What these two attitudes tell us about the scientists who hold them? Well, basically, while their day job might be to “do” science (although Allègre is retired), they do not seem to understand its inner workings. Or, and this is worse, they knowingly manipulate the narrative on the production of knowledge that is science to further some ideological interests of their own.
These scientists are quite rare, fortunately, but are very vocal. Pretending, like Séralini, that you are falling victim to a conspiracy to silence you, or, to compare yourself to Galileo, doesn’t further the public understanding of how scientific research is made. Quite the contrary: how many times had I to explain to some friends of mine that, no, Séralini is not some kind of martyr or some new Galileo (I usually don’t have to explain the same things about Soon, Baliunas and other climate change deniers) but simply someone who has some commercial interest in fearmongering on GMOs, he sells books about it (some of which do seem to be quite cranky to be honest). Furthermore, on a strictly scientific point of vue, his experiments do not stand scrutiny… More subtle than the Galileo argument, however, their publications in peer-reviewed journals maintain the illusion that, in a particular field, the scientific community is deeply divided about an issue… A good way of marketing doubt, as Erik Conway and Naomi Oreskes put it in their book, “Merchants of Doubt”. According to Oreskes and Conway, PR companies were actively involved in the denial of climate change in the U.S. When Séralini published his now retracted paper, the marketing of the had been perfectly orchestrated: a deal with one magazine, a book and a “documentary“ published within one week…. Not only the attitudes reflect each other, the strategies are the same. Some claim that a PR firm was hired by the CRIIGEN to publicize the study, but I have yet to find evidence for that.
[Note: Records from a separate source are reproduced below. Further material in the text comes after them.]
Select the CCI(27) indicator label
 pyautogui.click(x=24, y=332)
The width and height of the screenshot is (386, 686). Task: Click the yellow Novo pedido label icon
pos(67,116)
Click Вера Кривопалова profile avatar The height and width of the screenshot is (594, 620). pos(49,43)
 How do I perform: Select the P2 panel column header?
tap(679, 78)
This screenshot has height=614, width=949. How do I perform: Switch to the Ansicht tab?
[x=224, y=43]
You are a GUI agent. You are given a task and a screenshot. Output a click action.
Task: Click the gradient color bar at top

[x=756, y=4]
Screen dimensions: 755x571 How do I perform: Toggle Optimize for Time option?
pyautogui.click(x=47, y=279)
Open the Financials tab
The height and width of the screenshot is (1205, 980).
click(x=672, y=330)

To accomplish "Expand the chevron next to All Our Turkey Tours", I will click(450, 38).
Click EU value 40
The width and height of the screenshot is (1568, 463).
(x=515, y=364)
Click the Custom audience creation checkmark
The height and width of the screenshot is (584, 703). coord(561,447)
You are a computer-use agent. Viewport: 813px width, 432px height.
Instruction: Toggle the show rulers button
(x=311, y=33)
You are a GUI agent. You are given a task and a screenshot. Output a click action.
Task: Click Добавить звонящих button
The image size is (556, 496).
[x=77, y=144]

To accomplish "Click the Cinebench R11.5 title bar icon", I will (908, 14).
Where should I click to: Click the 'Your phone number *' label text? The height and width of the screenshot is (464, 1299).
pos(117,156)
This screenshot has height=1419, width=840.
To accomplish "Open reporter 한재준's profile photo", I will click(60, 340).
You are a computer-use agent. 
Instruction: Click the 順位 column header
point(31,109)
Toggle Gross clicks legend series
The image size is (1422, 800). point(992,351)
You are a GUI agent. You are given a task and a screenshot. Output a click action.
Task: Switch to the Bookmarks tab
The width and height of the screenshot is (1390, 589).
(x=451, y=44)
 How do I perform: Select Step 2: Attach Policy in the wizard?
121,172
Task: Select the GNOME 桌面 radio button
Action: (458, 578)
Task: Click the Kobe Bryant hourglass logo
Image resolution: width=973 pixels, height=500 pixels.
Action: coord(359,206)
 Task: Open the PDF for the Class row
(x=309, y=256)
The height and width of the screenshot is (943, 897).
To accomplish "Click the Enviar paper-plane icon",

How a layman or woman can choose between conflicting positions in science? Well, as I and others wrote before, looking where the consensus is may give a clue. Of course, the majority might be wrong. There has been examples of a whole scientific community being wrong, here’s one. Quite often, however, these examples date back to a time when scientific inquiry —as we understand it today— didn’t exist. Going with the majority (and I’m not talking about a 51-49 % difference, here, but about a 95 – 5 %) is generally a safe bet. Why? It’s not like scientists are sheepishly following the mob. If 95 % of scientists of a particular field agree on something, that is because there is good evidence supporting the consensus.
It’s hard though for people to understand that: journalists often tend, in the name of “balance” to present both positions as equally valid. This false balance has consequences on the public outreach of scientists, be it on climate change or GMOs. Sometimes, it is even worse: they play right into the schemes of Séralini and the likes to try to get a “scoop” (fr).
I personally think that scientists, especially, like Séralini, when they work in a teaching institution, have a duty to the public besides producing knowledge: to inform about science and its subtleties. By refusing to do just that, Séralini and others scientists who either deny the reality of climate change or who are fearmongering about GMOs betray their mission as scientists.